Items from a data source
%%

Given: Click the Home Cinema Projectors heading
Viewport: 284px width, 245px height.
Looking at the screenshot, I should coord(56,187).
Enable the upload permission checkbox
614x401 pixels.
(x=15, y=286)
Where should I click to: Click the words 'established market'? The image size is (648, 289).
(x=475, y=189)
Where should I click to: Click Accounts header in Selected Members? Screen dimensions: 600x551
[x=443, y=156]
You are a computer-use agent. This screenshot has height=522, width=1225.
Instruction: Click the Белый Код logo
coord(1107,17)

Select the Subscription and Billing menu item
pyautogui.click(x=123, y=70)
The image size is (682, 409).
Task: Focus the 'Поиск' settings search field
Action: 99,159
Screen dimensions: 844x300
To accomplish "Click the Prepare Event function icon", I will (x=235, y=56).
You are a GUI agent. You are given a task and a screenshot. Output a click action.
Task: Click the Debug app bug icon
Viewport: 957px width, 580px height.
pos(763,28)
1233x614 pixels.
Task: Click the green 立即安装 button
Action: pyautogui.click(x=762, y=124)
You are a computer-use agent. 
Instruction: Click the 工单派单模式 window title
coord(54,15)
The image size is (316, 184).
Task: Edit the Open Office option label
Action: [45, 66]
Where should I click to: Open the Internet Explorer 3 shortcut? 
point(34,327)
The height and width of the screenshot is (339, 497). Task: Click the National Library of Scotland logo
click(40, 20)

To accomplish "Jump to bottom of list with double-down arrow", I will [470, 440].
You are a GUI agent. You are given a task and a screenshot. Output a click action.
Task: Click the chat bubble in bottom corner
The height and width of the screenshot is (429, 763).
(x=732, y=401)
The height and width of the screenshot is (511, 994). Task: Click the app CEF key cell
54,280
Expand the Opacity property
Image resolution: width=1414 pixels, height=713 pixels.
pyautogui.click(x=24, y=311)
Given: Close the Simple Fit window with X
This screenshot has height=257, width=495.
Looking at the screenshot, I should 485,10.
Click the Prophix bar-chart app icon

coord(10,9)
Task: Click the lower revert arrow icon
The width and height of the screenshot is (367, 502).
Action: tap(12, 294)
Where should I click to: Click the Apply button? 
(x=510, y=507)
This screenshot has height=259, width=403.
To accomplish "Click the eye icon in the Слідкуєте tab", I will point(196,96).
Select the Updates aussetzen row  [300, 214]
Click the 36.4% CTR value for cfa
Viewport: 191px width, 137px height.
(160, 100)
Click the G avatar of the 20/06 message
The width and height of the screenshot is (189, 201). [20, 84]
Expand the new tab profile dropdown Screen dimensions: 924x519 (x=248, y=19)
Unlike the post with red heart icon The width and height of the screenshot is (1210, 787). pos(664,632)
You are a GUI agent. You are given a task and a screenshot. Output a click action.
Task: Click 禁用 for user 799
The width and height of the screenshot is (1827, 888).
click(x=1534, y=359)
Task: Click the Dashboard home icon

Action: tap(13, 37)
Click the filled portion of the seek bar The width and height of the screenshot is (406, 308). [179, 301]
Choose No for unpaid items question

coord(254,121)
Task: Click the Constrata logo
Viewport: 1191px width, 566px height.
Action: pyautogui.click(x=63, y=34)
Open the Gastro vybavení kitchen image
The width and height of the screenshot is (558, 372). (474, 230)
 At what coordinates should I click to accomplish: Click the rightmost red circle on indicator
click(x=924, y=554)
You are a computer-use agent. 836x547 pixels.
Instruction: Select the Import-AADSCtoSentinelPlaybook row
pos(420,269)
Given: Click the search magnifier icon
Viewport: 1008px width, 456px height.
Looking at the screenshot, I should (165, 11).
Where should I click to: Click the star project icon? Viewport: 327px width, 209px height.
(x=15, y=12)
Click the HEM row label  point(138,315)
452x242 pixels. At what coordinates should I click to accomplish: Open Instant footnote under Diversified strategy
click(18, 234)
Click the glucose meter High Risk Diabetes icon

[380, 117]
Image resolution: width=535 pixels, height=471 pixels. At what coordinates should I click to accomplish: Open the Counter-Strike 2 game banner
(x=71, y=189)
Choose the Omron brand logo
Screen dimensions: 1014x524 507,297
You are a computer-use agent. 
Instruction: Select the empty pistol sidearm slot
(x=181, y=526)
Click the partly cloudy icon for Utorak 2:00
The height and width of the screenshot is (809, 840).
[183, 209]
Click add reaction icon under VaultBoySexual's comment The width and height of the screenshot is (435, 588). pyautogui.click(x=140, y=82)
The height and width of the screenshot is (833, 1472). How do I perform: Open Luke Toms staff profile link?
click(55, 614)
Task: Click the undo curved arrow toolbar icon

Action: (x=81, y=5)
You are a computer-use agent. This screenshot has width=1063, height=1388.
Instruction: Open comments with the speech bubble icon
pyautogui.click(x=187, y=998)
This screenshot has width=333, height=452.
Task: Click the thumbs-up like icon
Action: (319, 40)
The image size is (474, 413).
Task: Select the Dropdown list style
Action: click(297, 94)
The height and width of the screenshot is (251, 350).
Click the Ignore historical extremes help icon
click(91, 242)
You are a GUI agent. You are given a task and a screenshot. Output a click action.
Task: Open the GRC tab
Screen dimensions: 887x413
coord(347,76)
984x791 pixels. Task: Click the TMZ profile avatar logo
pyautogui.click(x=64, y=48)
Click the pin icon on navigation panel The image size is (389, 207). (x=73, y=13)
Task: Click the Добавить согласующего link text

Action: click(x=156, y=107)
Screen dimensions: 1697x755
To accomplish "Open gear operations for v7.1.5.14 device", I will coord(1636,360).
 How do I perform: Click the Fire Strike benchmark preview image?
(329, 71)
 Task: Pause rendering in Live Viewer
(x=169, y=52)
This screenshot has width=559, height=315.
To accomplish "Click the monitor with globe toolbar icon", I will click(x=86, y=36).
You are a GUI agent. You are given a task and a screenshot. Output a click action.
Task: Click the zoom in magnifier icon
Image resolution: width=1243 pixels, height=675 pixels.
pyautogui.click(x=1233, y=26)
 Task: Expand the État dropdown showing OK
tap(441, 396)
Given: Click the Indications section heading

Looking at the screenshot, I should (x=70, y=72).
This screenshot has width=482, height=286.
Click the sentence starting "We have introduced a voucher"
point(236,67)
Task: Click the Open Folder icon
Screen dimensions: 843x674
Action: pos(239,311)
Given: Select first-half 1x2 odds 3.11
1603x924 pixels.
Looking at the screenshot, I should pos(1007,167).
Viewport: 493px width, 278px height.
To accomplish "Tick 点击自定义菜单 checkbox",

%%

EXERCISE DIRECTIONS:
Transcribe the data above exactly as it reads.

SOLVED EXERCISE:
Given: Click the Home Cinema Projectors heading
Viewport: 284px width, 245px height.
Looking at the screenshot, I should coord(56,187).
Enable the upload permission checkbox
614x401 pixels.
(x=15, y=286)
Where should I click to: Click the words 'established market'? The image size is (648, 289).
(x=475, y=189)
Where should I click to: Click Accounts header in Selected Members? Screen dimensions: 600x551
[x=443, y=156]
You are a computer-use agent. This screenshot has height=522, width=1225.
Instruction: Click the Белый Код logo
coord(1107,17)

Select the Subscription and Billing menu item
pyautogui.click(x=123, y=70)
The image size is (682, 409).
Task: Focus the 'Поиск' settings search field
Action: 99,159
Screen dimensions: 844x300
To accomplish "Click the Prepare Event function icon", I will (x=235, y=56).
You are a GUI agent. You are given a task and a screenshot. Output a click action.
Task: Click the Debug app bug icon
Viewport: 957px width, 580px height.
pos(763,28)
1233x614 pixels.
Task: Click the green 立即安装 button
Action: pyautogui.click(x=762, y=124)
You are a computer-use agent. 
Instruction: Click the 工单派单模式 window title
coord(54,15)
The image size is (316, 184).
Task: Edit the Open Office option label
Action: [45, 66]
Where should I click to: Open the Internet Explorer 3 shortcut? 
point(34,327)
The height and width of the screenshot is (339, 497). Task: Click the National Library of Scotland logo
click(40, 20)

To accomplish "Jump to bottom of list with double-down arrow", I will [470, 440].
You are a GUI agent. You are given a task and a screenshot. Output a click action.
Task: Click the chat bubble in bottom corner
The height and width of the screenshot is (429, 763).
(x=732, y=401)
The height and width of the screenshot is (511, 994). Task: Click the app CEF key cell
54,280
Expand the Opacity property
Image resolution: width=1414 pixels, height=713 pixels.
pyautogui.click(x=24, y=311)
Given: Close the Simple Fit window with X
This screenshot has height=257, width=495.
Looking at the screenshot, I should 485,10.
Click the Prophix bar-chart app icon

coord(10,9)
Task: Click the lower revert arrow icon
The width and height of the screenshot is (367, 502).
Action: tap(12, 294)
Where should I click to: Click the Apply button? 
(x=510, y=507)
This screenshot has height=259, width=403.
To accomplish "Click the eye icon in the Слідкуєте tab", I will point(196,96).
Select the Updates aussetzen row  [300, 214]
Click the 36.4% CTR value for cfa
Viewport: 191px width, 137px height.
(160, 100)
Click the G avatar of the 20/06 message
The width and height of the screenshot is (189, 201). [20, 84]
Expand the new tab profile dropdown Screen dimensions: 924x519 (x=248, y=19)
Unlike the post with red heart icon The width and height of the screenshot is (1210, 787). pos(664,632)
You are a GUI agent. You are given a task and a screenshot. Output a click action.
Task: Click 禁用 for user 799
The width and height of the screenshot is (1827, 888).
click(x=1534, y=359)
Task: Click the Dashboard home icon

Action: tap(13, 37)
Click the filled portion of the seek bar The width and height of the screenshot is (406, 308). [179, 301]
Choose No for unpaid items question

coord(254,121)
Task: Click the Constrata logo
Viewport: 1191px width, 566px height.
Action: pyautogui.click(x=63, y=34)
Open the Gastro vybavení kitchen image
The width and height of the screenshot is (558, 372). (474, 230)
 At what coordinates should I click to accomplish: Click the rightmost red circle on indicator
click(x=924, y=554)
You are a computer-use agent. 836x547 pixels.
Instruction: Select the Import-AADSCtoSentinelPlaybook row
pos(420,269)
Given: Click the search magnifier icon
Viewport: 1008px width, 456px height.
Looking at the screenshot, I should (165, 11).
Where should I click to: Click the star project icon? Viewport: 327px width, 209px height.
(x=15, y=12)
Click the HEM row label  point(138,315)
452x242 pixels. At what coordinates should I click to accomplish: Open Instant footnote under Diversified strategy
click(18, 234)
Click the glucose meter High Risk Diabetes icon

[380, 117]
Image resolution: width=535 pixels, height=471 pixels. At what coordinates should I click to accomplish: Open the Counter-Strike 2 game banner
(x=71, y=189)
Choose the Omron brand logo
Screen dimensions: 1014x524 507,297
You are a computer-use agent. 
Instruction: Select the empty pistol sidearm slot
(x=181, y=526)
Click the partly cloudy icon for Utorak 2:00
The height and width of the screenshot is (809, 840).
[183, 209]
Click add reaction icon under VaultBoySexual's comment The width and height of the screenshot is (435, 588). pyautogui.click(x=140, y=82)
The height and width of the screenshot is (833, 1472). How do I perform: Open Luke Toms staff profile link?
click(55, 614)
Task: Click the undo curved arrow toolbar icon

Action: (x=81, y=5)
You are a computer-use agent. This screenshot has width=1063, height=1388.
Instruction: Open comments with the speech bubble icon
pyautogui.click(x=187, y=998)
This screenshot has width=333, height=452.
Task: Click the thumbs-up like icon
Action: (319, 40)
The image size is (474, 413).
Task: Select the Dropdown list style
Action: click(297, 94)
The height and width of the screenshot is (251, 350).
Click the Ignore historical extremes help icon
click(91, 242)
You are a GUI agent. You are given a task and a screenshot. Output a click action.
Task: Open the GRC tab
Screen dimensions: 887x413
coord(347,76)
984x791 pixels. Task: Click the TMZ profile avatar logo
pyautogui.click(x=64, y=48)
Click the pin icon on navigation panel The image size is (389, 207). (x=73, y=13)
Task: Click the Добавить согласующего link text

Action: click(x=156, y=107)
Screen dimensions: 1697x755
To accomplish "Open gear operations for v7.1.5.14 device", I will coord(1636,360).
 How do I perform: Click the Fire Strike benchmark preview image?
(329, 71)
 Task: Pause rendering in Live Viewer
(x=169, y=52)
This screenshot has width=559, height=315.
To accomplish "Click the monitor with globe toolbar icon", I will click(x=86, y=36).
You are a GUI agent. You are given a task and a screenshot. Output a click action.
Task: Click the zoom in magnifier icon
Image resolution: width=1243 pixels, height=675 pixels.
pyautogui.click(x=1233, y=26)
 Task: Expand the État dropdown showing OK
tap(441, 396)
Given: Click the Indications section heading

Looking at the screenshot, I should (x=70, y=72).
This screenshot has width=482, height=286.
Click the sentence starting "We have introduced a voucher"
point(236,67)
Task: Click the Open Folder icon
Screen dimensions: 843x674
Action: pos(239,311)
Given: Select first-half 1x2 odds 3.11
1603x924 pixels.
Looking at the screenshot, I should pos(1007,167).
Viewport: 493px width, 278px height.
To accomplish "Tick 点击自定义菜单 checkbox",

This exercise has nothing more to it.